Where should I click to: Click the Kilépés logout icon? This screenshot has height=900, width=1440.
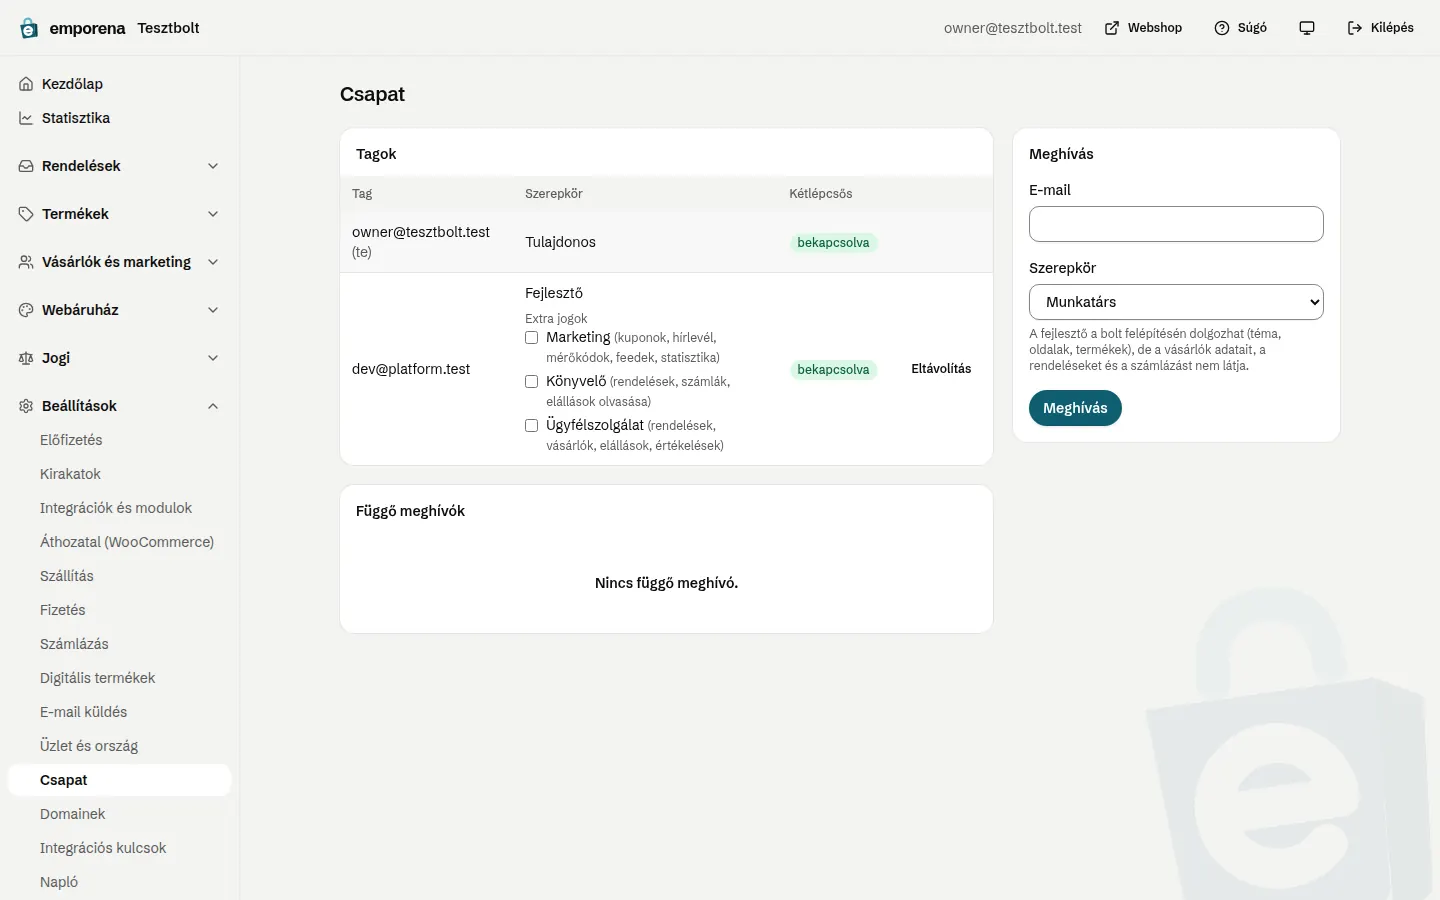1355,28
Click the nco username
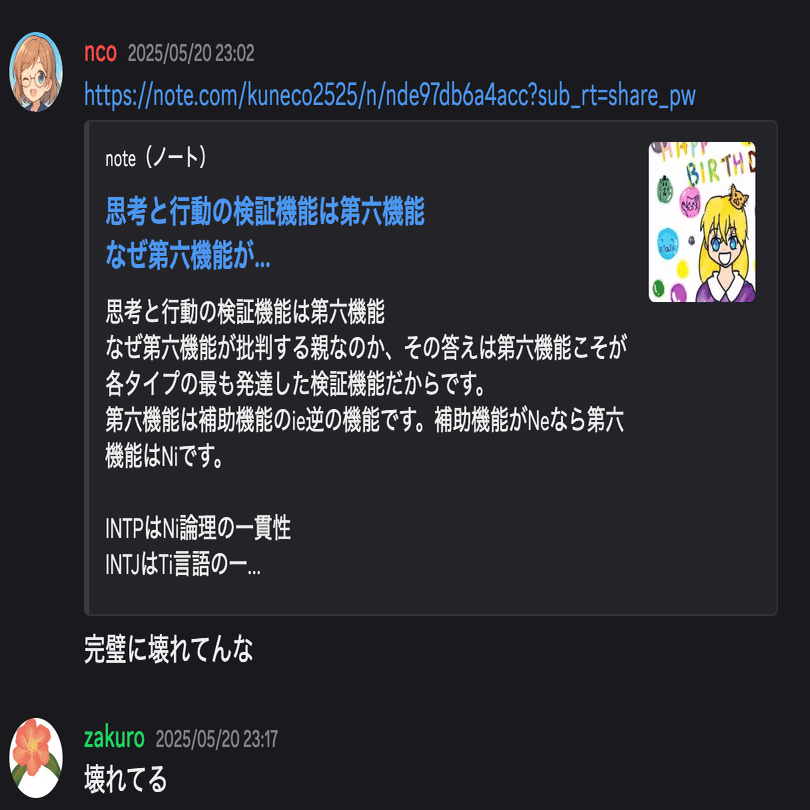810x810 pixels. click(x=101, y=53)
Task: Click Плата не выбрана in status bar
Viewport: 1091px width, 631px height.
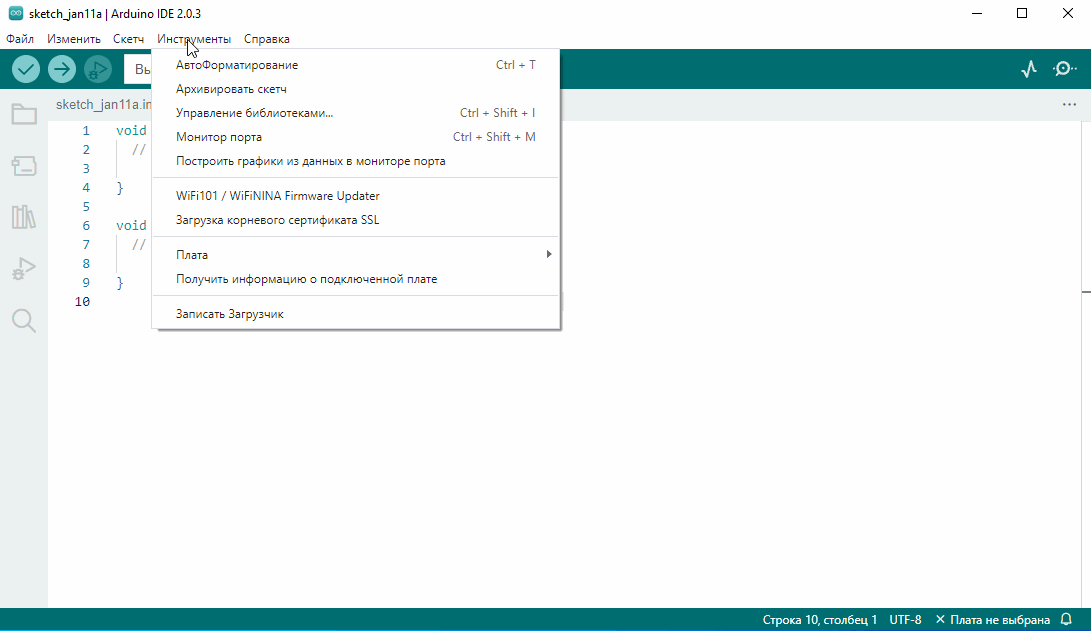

▬▬▬

## Task details
Pictures stay out, but everything else in the records must be output exactly.

## Reply to the exercise
Where should I click to: Click the Kilépés logout icon? This screenshot has height=900, width=1440.
1355,28
Click the nco username
810x810 pixels. click(x=101, y=53)
Task: Click Плата не выбрана in status bar
Viewport: 1091px width, 631px height.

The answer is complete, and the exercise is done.